Amerikalılar bunlara bile pek bakmıyor. Sadece Amerikan Ordusunda 2 yıl askerlik yapana bile istediği üniversitede doktora yapma hakkı tanımıştır. Kısacası kendine güveniyorsan sana güveniyorum diyor.
Japonlar şöyle çalışıyor. Birkere yurt dışına gidip de bir iş başarana kahraman gözüyle bakıyor toplumca destekleniyor. İkincisi konuyu seçtikten sonra çalışmak isteyene bir yıl opsiyonlu yani her yıl sonunda sorumlu olduğu hocaya akademik çalışmasından nüshalar göndererek bursun devamı için okey alıyor. Üçüncüsü mali sorumluluğu üstlenen kurum kendi adına yapılan çalışma sayesinde itibar kazanıyor ve üretimcirosunu yükseltiyor.
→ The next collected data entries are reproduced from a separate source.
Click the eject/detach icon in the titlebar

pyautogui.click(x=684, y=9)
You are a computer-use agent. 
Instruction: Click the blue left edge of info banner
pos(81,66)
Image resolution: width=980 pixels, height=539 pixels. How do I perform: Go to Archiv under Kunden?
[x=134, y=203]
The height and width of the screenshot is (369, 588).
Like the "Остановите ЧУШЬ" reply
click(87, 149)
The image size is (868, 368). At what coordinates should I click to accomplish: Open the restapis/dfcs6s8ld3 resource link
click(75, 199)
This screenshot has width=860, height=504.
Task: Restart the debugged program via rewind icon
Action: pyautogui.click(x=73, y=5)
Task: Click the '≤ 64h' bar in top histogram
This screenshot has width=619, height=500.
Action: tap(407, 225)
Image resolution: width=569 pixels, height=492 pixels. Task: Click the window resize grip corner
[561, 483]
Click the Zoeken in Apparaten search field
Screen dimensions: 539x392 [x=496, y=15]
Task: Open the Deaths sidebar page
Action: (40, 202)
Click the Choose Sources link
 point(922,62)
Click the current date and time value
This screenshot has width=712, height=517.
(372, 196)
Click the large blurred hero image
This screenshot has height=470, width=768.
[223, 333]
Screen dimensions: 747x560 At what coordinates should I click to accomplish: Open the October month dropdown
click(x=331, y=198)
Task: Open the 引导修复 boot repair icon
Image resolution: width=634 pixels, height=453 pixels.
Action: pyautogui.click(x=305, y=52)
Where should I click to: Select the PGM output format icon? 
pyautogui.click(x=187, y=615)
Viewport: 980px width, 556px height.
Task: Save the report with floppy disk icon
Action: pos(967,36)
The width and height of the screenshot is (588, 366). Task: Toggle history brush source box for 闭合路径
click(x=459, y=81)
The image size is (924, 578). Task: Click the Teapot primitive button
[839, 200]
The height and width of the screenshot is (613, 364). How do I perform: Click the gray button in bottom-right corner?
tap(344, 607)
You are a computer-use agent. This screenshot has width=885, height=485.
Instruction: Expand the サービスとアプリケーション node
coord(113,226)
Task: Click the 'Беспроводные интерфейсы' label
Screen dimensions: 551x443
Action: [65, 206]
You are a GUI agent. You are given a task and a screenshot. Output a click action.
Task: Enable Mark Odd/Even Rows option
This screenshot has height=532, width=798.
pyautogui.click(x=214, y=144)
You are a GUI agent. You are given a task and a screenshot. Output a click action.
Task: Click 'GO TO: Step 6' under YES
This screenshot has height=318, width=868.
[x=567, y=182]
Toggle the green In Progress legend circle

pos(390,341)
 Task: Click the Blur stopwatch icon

Adamlar üç elemanı bir araya getiriyor:
1. Paranın temin edildiği kurum.
2. İdari işleri yürütecek uzman kişi. (Öğretim elemanı vs.)
3. İhtiyacı olan resmi ve özel kurum.
Burada ana politika çerçevesini devlet veya Dışişleri Bakanlığı çiziyor. Esas komuta onlarda kalıyor. Şimdi daha da somutlaştıralım konuyu:
Türkiye; Afrika ülkelerinde gelecek 20 yılda ticari hacmini 100 milyar dolar yapacak. Hedefi böyle koyunca Dışşleri Bakanlığı alt yapıyı hazırlayacak akademik elemanların alanda nasıl nerede ve ne koşullarda çalışacağının esaslarını tespit ediyor. Dünyanın her yerinde en düşük burs aylık bin dolar seviyesinde düşünülüp üç bin dolara kadar hakkı olmak kaydıyla 4-6 yıla kadar uzayan doktora süreçlerindeki konuları şirketler ve kamu kurumlarıyla istişareden sonra tespit edip Türkiye üniversiteleri-Dış İşleri Bakanlığı ve Özel ve resmi kurumlar ayaklarının ortak belirlediği hedefler doğrultusunda üniversitelerden tespit edilen gençler alanlara yönlendiriliyor. Böylece sahada yani esas alanda çalışan gençler gerçek anlamda bilim üretiyorlar. Paris'te Şanzelize’de veya Londra’da Hayd Park’da sarı kızlara hava atarak Afrika veya Güneydoğu Asya üzerinde Avrupa lisanlarından devşirme jargon üreten züppeler üretimine son veriliyor.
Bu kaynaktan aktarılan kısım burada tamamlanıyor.